The aroma compounds generated during fermentation influence the perception of the final wine aroma. Adding g-IDY can increase the content of phenylethanol, a floral compound, by enhancing the GSH-mediated reduction in phenylacetaldehyde by alcohol dehydrogenase [53,54,55]. Phenylethyl acetate, another floral compound, is formed by the esterase-catalyzed reaction of acetic acid and phenylethanol [56]. It may be that the yeast synthesizes more phenylethanol, which is subsequently converted by esterase into more phenylethanol acetate.

We used nonlinear regression models to fit the yeast growth, sugar consumption, and ethanol production data during wine fermentation. The Logistic model fitted the yeast growth better, and the Boltzmann model fitted the sugar consumption and ethanol production better. Both models captured the kinetics of co-fermentation well. Our results agreed with those of Qi et al. [57] for the Logistic model and Wang et al. [27] for the Boltzmann model, with R² values above 0.99. However, our models were empirical and did not account for the possible metabolic changes in yeast.

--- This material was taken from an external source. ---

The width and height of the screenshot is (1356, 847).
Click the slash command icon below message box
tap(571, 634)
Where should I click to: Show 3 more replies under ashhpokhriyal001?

Therefore, we suggest integrating the kinetic model with the formation mechanism of matter for an improved understanding of the wine fermentation process [58].

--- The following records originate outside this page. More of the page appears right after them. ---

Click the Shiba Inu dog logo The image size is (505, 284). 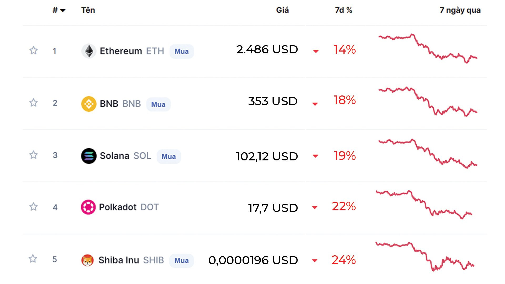pos(87,260)
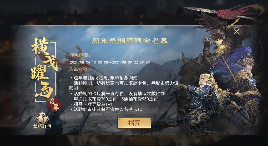The width and height of the screenshot is (268, 146).
Task: Tap the red 召募 seal stamp
Action: 55,105
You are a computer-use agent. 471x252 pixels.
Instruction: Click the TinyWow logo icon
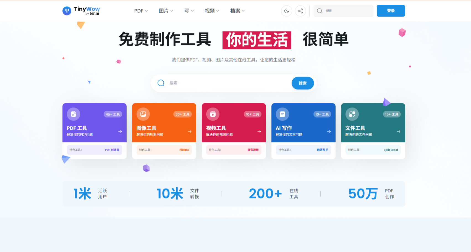[x=67, y=11]
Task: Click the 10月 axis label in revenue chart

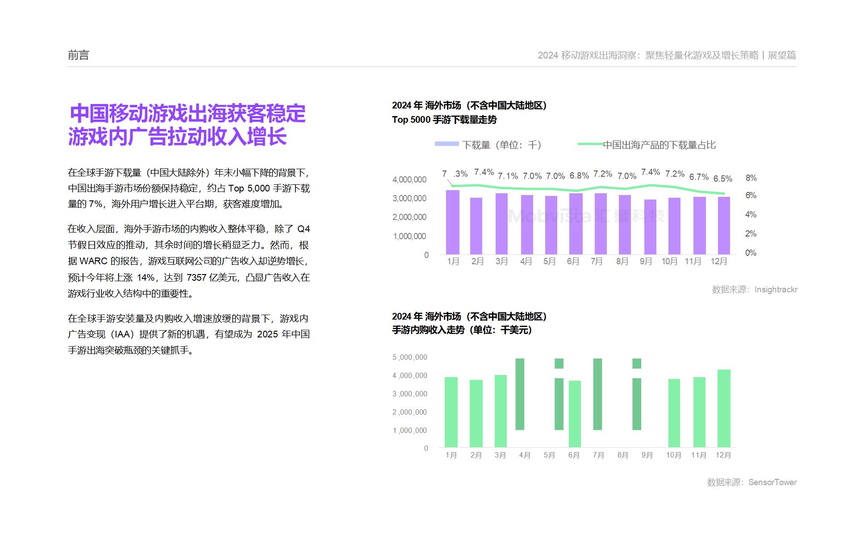Action: pos(673,455)
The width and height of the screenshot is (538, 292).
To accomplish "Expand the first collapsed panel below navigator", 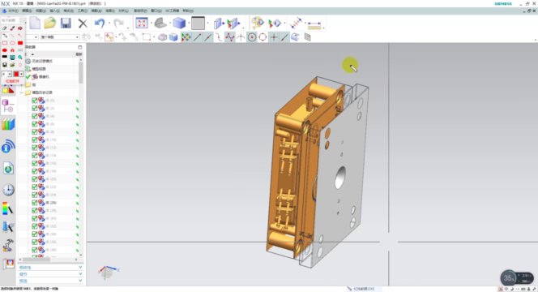I will pos(50,268).
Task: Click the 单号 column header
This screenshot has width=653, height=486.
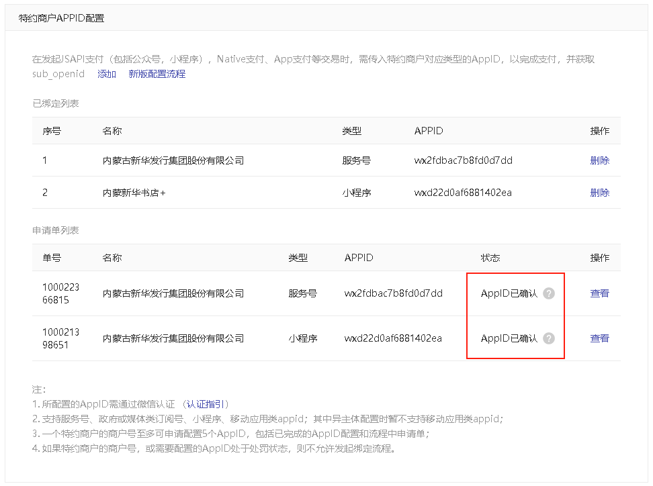Action: (52, 258)
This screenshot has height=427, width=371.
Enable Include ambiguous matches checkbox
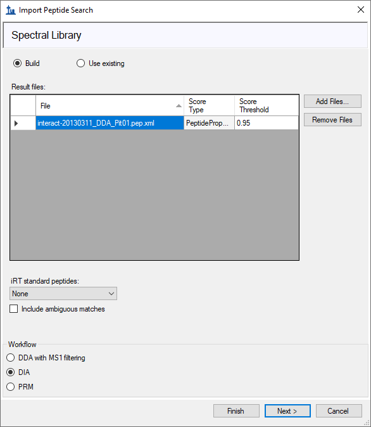13,309
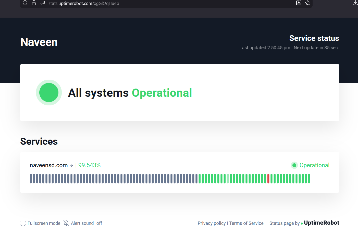Click the Fullscreen mode bracket icon
This screenshot has height=233, width=358.
point(23,223)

Kinetic models are increasingly used to optimize alcoholic beverage production. Fermentation efficiency depends not only on the inherent fermentation capacity of microorganisms but also on factors such as microbial interactions, fermentation processes, and conditions. By using kinetic models to monitor key indicators in the fermentation process, the final levels of relevant indicators in the wine production process can be accurately predicted, which has important implications for industrial production. Future research should focus on elucidating the molecular complexity of g-IDY, considering factors such as gene expression and enzyme activity, and using genomic and molecular techniques to study its effects on yeast metabolism and interactions, offering more comprehensive insights into the application of g-IDY in wine production. This study improved the understanding of the effects of g-IDY on the fermentation process and the aroma of wine and could ultimately help improve wine production.

5. Conclusions

In this study, we utilized four well-established fermentation kinetic models, namely, Logistic, SGompertz, Boltzmann, and DoseResp models, to perform nonlinear fitting of yeast cell growth, reducing sugar content, and ethanol production during the mixed fermentation of grape wine with the addition of g-IDY. To assess the reliability of these fitting models, we evaluated them using the fitting coefficients (R² values). These models effectively capture the kinetic characteristics of the fermentation process, with the Logistic, DoseResp, and Boltzmann models emerging as particularly suitable for simulating yeast cell growth, reducing sugar content, and ethanol production, respectively. Additionally, by conducting GC-MS analysis of wine aromas, we found that the addition of g-IDY increased the aroma content of phenethyl acetate, phenylethanol, and isoamyl alcohol. These findings not only contribute to the understanding of the impact of g-IDY on fruit wine production but also provide a valuable theoretical foundation and practical guidance for its application in the industry.